Una vez dentro y cuando tenía en la mano una copa de champagne, me vió el Embajador Bruckner que acudió a saludarme. Solo me dio un cordial abrazo y unas breves palabras de bienvenida porque la sala se llenaba y tenía muchos compromisos a los que atender. El discurso de apertura había comenzado hacía diez minutos y parecía que no iba a terminar nunca. Apuré mi copa y me disponía a avisar al chofer para que me recogiera cuando noté una palmada en la espalda y un saludo efusivo de mi amigo Enrique. Nos dimos la mano con esa firmeza justa, mi blanda como si acariciaras una lubina, ni tan vigorosa que te incomode la presión. Era una apretón sincero, de amigos desde la infancia. Charlamos amigablemente durante unos minutos y llegada una pausa en la conversación le pregunté por eso tan importante que me tenía que decir.


- Hay una dama que quiere conocerte.
- Me intrigas, Enrique. ¿Qué tipo de dama? ¿Acaso una señora mayor de alta alcurnia que quiere casarme con una de sus hijas solteras?
- No. Es una señora respetable, al menos diez años más joven que tu y de una belleza turbadora.
- ¿ Y porqué crees que me quiere conocer?
- Si crees que es por tu dinero, te equivocas. Su economía es tan sólida o más que la tuya. No te puedo adelantar más. Espera unos minutos y la conocerás. Debe estar a punto de llegar.
- Esperemos, me tienes es ascuas.

Optamos por ir a la zona donde pudiéramos comer algo ligero y probar uno de los magníficos vinos blancos alemanes que los asesores seleccionaban para estas ocasiones. Opté por uno blanco y seco, un Riesling Trocken de 2003 que degusté con verdadero deleite. Los germanos, aunque frecuentemente tengan que chaptalizar el vino con azúcar para conseguir un grado alcohólico que no consiguen sus vides por las bajas temperaturas y la humedad del lugar, aplican tan perfectamente la técnica que el resultado suele ser redondo.

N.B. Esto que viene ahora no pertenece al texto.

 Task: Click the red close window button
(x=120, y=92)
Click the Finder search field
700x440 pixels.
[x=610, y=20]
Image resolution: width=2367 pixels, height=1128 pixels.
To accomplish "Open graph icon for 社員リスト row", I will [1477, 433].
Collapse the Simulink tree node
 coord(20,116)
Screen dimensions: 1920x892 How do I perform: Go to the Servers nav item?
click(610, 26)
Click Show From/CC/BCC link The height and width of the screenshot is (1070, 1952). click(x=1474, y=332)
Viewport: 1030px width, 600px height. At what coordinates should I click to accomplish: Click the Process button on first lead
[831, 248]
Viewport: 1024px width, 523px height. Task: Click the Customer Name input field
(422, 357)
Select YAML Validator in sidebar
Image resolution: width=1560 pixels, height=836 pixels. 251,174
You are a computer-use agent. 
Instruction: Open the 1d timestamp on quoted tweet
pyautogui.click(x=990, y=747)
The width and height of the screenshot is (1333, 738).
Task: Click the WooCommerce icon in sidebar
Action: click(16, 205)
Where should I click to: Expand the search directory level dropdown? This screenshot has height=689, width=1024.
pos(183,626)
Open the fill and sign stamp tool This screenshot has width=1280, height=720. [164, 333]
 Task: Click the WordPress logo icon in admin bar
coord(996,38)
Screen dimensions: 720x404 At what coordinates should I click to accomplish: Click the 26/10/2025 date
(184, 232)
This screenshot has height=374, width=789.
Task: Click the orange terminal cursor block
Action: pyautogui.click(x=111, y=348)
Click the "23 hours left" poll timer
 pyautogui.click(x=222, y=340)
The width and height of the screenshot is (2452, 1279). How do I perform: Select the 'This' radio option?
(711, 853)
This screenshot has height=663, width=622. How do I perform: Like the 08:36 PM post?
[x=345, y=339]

Ví sorprendido una botella de Zind-Humbrecht Gewürztraminer Alsace del 2004, siempre bien colocado en el top 100 de Wines Spectator y para mí una obra de arte. Enseguida comprendí porqué Adolf Bruckner está considerado como el rey de la diplomacia europea. Las relaciones entre los dos países más importantes de Europa deben estar afinadas igual que un piano de concierto . Alsacia linda con Alemania, por eso, servir un vino francés denota un toque de complicidad con su colega, pero dejaba claro que era solo un detalle de cortesía, al ser de una variedad de uva y un nombre rotundamente alemanes.

Pasaban los minutos y empezaba a impacientarme. Lacorte seguía sin contarme más y eso me ponía en una situación incómoda. ¿Quién diablos sería aquella mujer que mostraba interés por mi y llevaba un retraso de más de una hora?

Decidí marcharme. Me excusé con Enrique y anduve despacio hasta la mitad del salón cuando vi que muchas cabezas miraban a la puerta de entrada. Llegaba una mujer joven, posiblemente no llegara a los treinta, elegantísima, con su pelo recogido sobre la nuca y unos pendientes refulgentes que iluminaban su rostro oval de suaves facciones y unos ojos negros como la antracita, de mirada tan profunda que parecían absorber la luz de su contorno, como dos agujeros negros en la luz del espacio.

Nadie se movió del sitio porque nadie parecía conocerla. Solo mi amigo Lacorte se acercó veloz, le cogió la mano e inclinó su cuerpo para hacer el besamanos. La verdad es que me encontraba algo alterado. Es curioso, hacia años que no me sucedía ni en las negociaciones más exigentes. Tal como parecía, era la dama que estaba interesada en conocerme.